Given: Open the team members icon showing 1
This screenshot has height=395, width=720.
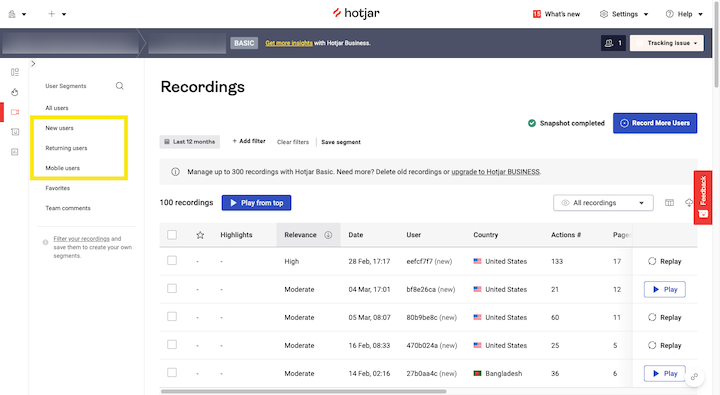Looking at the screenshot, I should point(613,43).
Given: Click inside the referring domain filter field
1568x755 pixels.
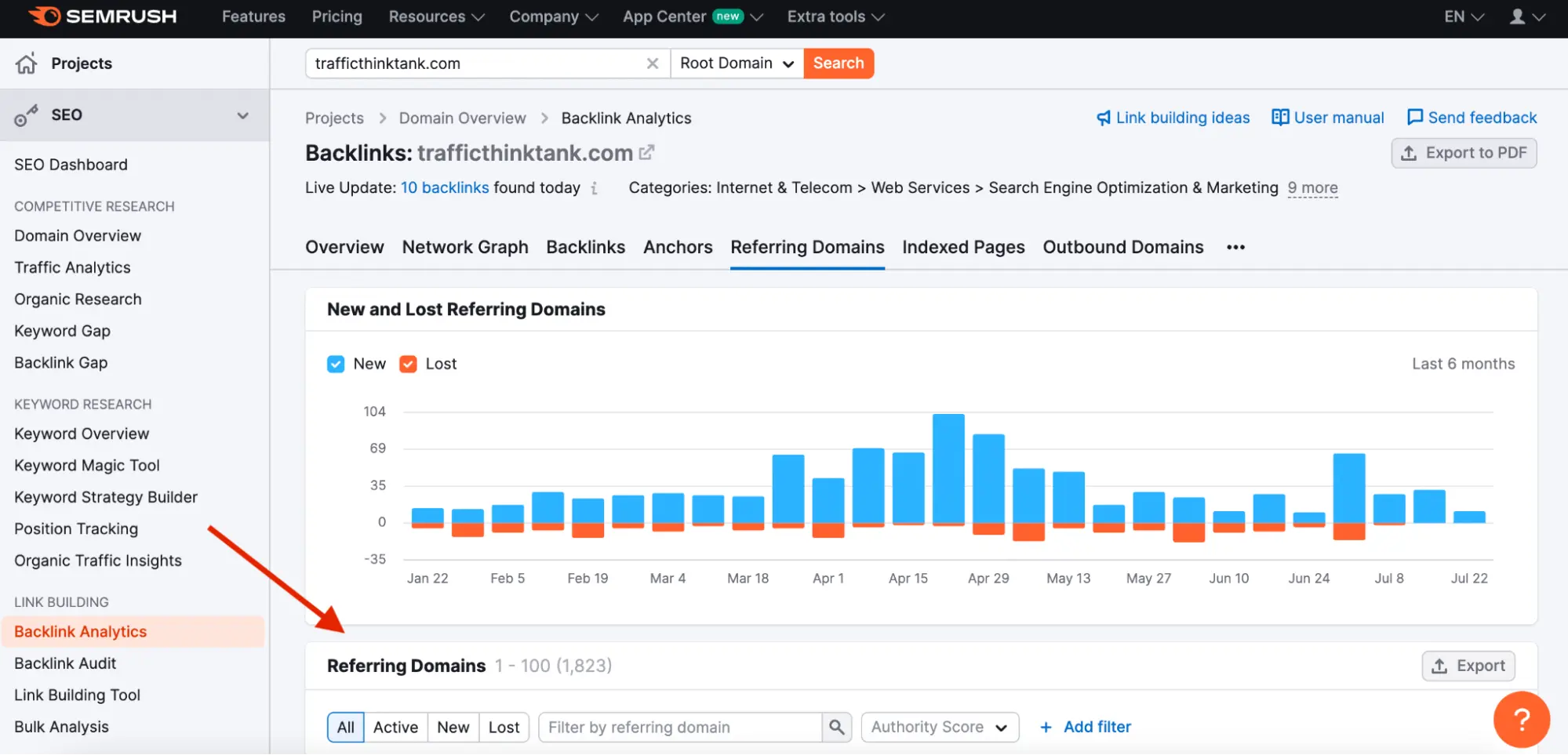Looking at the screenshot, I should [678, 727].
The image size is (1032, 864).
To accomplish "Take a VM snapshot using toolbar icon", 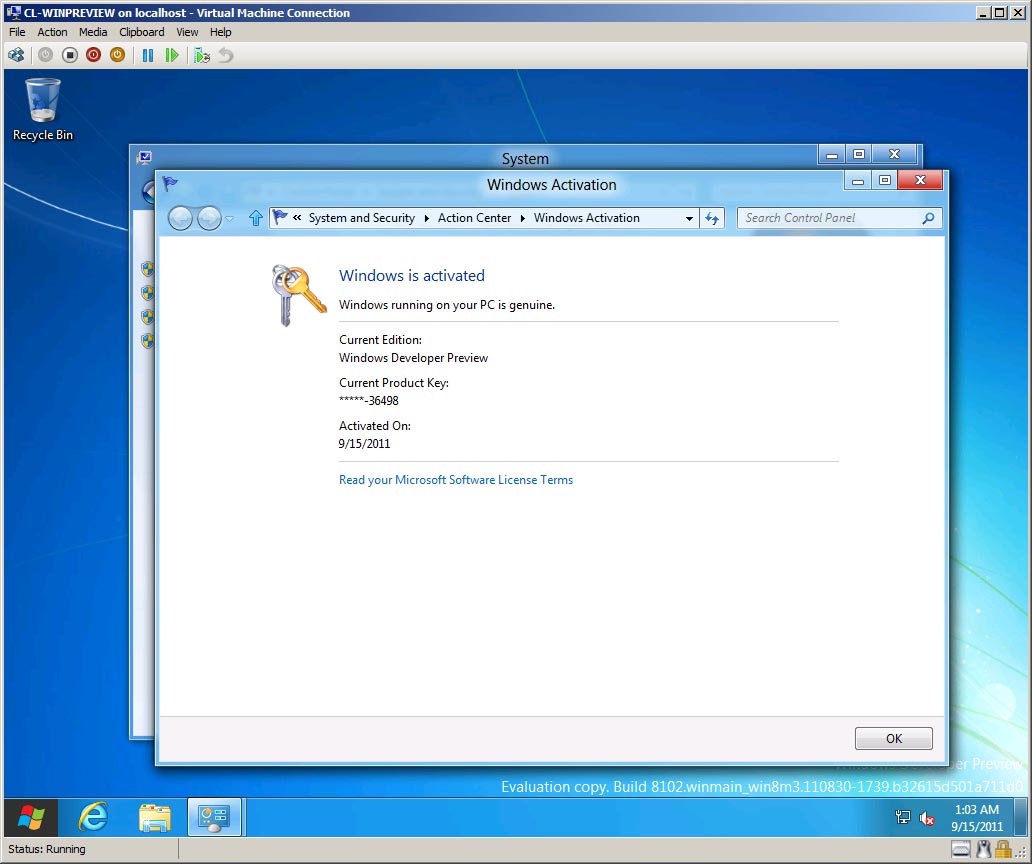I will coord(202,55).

Written task
Could you arrange the data, from its first line through the line containing "Looking at the screenshot, I should [678, 727].", as a numbered list, skipping blank lines and leaving out the pictures?

Written solution
1. Given: Open the team members icon showing 1
2. This screenshot has height=395, width=720.
3. Looking at the screenshot, I should point(613,43).
4. Given: Click inside the referring domain filter field
5. 1568x755 pixels.
6. Looking at the screenshot, I should [678, 727].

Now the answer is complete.